Tutta la storia, con una ricostruzione filologica perfetta, viene disegnata dagli artisti e poi tessuta, con abilità e pazienza, con colori naturali e fili d’oro; lana, seta, dando vita ad un manufatto delicatissimo, da difendere contro le insidie del tempo. Tant’è che non possono rimanere esposti più di tanto: quasi un’ostensione, la loro e c’è da ritenersi davvero fortunati a poterli ammirare: tutti insieme, poi chissà quanti decenni passeranno per poter avere un bis.

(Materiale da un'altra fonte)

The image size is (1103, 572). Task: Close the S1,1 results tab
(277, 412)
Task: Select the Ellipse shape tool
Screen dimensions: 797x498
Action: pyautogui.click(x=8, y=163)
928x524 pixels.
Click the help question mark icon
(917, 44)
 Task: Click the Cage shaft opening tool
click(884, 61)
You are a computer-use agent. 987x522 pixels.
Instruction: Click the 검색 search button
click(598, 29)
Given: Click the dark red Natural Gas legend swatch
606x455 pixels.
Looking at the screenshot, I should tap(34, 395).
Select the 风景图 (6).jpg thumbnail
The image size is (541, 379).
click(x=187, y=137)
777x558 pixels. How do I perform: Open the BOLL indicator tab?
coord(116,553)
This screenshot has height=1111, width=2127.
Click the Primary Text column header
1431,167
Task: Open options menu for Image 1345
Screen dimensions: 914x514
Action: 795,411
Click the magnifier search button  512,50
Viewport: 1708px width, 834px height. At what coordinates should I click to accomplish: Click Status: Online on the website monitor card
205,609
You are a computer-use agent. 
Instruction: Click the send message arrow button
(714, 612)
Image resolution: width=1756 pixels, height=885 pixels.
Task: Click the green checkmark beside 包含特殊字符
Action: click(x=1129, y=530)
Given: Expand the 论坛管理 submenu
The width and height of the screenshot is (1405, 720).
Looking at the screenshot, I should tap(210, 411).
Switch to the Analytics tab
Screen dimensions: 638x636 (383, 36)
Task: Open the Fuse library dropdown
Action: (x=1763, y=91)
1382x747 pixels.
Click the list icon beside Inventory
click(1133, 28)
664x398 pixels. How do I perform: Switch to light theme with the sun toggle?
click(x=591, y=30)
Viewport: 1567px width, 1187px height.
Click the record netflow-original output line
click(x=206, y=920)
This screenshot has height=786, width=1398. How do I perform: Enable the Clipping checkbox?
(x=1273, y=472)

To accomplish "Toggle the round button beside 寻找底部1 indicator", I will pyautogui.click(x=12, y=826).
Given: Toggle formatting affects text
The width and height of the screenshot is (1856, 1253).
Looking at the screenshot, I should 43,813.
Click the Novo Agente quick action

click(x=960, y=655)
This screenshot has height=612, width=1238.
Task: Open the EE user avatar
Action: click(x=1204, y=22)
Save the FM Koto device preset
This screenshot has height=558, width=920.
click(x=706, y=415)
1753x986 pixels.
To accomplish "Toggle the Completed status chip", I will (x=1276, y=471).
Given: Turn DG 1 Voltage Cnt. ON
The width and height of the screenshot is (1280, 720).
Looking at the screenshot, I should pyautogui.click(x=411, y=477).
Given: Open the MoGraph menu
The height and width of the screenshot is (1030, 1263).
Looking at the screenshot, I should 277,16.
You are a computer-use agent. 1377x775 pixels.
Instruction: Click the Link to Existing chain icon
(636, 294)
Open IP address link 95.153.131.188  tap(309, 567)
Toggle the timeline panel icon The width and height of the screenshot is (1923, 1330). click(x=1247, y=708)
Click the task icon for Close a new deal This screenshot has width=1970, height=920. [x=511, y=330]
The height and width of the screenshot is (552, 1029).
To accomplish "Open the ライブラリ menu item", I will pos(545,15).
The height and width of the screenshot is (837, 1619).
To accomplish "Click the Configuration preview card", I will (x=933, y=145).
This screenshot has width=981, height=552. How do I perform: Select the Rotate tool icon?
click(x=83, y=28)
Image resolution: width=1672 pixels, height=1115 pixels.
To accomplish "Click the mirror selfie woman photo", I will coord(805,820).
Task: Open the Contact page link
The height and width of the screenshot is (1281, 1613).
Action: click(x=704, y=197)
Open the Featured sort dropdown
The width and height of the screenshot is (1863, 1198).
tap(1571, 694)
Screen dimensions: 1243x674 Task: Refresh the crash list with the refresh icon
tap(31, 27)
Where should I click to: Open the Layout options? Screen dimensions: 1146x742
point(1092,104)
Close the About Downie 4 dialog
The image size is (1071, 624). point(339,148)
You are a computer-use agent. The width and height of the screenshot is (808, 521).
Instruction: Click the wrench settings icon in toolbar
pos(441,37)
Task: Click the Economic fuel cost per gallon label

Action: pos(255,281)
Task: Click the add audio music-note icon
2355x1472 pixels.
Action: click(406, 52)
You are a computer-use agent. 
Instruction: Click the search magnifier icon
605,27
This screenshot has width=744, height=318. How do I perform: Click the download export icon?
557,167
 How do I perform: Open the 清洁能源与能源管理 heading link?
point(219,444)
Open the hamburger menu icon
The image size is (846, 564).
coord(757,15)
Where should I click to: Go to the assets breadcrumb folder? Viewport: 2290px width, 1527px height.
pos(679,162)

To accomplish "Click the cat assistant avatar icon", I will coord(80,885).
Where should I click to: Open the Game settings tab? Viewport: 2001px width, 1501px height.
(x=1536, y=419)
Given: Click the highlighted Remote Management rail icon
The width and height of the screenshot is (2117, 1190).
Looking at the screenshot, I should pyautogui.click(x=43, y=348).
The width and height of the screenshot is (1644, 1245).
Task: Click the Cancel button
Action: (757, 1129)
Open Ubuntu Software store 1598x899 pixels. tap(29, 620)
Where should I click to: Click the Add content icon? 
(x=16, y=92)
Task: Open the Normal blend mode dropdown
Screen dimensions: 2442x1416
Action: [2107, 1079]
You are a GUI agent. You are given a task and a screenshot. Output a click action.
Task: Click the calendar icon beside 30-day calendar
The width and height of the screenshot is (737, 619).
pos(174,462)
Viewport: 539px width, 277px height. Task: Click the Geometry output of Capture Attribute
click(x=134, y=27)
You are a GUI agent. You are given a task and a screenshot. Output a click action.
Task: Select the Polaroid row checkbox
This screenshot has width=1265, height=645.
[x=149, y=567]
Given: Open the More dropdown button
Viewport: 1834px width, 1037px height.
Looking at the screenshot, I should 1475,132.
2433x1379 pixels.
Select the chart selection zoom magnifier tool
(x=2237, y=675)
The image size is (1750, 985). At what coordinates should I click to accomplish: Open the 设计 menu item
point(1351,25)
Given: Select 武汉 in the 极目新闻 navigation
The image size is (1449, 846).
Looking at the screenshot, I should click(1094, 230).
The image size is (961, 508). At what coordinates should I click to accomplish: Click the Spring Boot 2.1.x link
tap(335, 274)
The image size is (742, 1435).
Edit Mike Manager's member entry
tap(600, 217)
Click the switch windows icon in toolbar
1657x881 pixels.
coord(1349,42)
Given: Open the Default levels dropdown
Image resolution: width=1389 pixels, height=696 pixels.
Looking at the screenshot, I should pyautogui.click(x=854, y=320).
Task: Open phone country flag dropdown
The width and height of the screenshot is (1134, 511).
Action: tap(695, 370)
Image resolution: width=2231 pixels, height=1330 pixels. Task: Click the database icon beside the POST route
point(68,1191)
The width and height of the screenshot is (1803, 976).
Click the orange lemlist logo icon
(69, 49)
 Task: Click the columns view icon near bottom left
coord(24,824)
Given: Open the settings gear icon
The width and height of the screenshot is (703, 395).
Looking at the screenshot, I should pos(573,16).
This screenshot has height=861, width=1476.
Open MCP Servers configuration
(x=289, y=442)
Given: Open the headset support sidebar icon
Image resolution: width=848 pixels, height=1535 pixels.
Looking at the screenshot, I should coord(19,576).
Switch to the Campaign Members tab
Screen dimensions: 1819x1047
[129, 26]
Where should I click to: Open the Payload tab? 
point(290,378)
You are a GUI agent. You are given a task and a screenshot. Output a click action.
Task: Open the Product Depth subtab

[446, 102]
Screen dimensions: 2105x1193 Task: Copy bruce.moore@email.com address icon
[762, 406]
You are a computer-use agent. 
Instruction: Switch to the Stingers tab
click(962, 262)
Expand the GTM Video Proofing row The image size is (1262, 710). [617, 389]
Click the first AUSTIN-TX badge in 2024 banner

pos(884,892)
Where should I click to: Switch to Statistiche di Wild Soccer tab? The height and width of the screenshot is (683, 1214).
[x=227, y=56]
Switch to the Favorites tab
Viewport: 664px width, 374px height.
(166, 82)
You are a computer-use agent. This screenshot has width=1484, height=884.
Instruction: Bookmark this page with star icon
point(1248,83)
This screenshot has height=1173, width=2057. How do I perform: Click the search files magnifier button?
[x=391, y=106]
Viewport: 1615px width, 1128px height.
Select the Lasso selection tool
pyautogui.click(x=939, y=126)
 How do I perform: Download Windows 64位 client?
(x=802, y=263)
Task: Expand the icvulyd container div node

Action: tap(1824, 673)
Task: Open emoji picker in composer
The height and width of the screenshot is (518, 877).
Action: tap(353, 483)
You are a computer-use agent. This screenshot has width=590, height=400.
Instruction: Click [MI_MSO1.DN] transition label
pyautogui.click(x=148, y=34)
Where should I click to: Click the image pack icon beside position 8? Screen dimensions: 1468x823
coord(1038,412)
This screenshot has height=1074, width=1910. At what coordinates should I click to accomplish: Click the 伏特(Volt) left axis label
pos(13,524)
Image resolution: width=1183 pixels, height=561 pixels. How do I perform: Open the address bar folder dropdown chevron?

Un capolavoro nel capolavoro: il restauro

Gli arazzi appaiono vividi e luminosi a chi li guarda: alti circa sei metri per 4,5 di larghezza (più stretti quelli destinati a stare accanto alle porte del Salone dei Dugento), naturalmente il tempo non li aveva risparmiati. I dieci arazzi fiorentini sono stati restaurati dagli specialisti dell’Opificio delle Pietre dure di Firenze; quelli ‘romani’ dal Laboratorio di Arazzeria del Quirinale: per restituirceli così belli, sono state lavorate 119mila ore. Che non è uno scherzo, dando un’occupazione a personale specializzato di altissimo profilo. Anche qauesta una specificità italiana, che la Mostra contribuirà a valorizzare.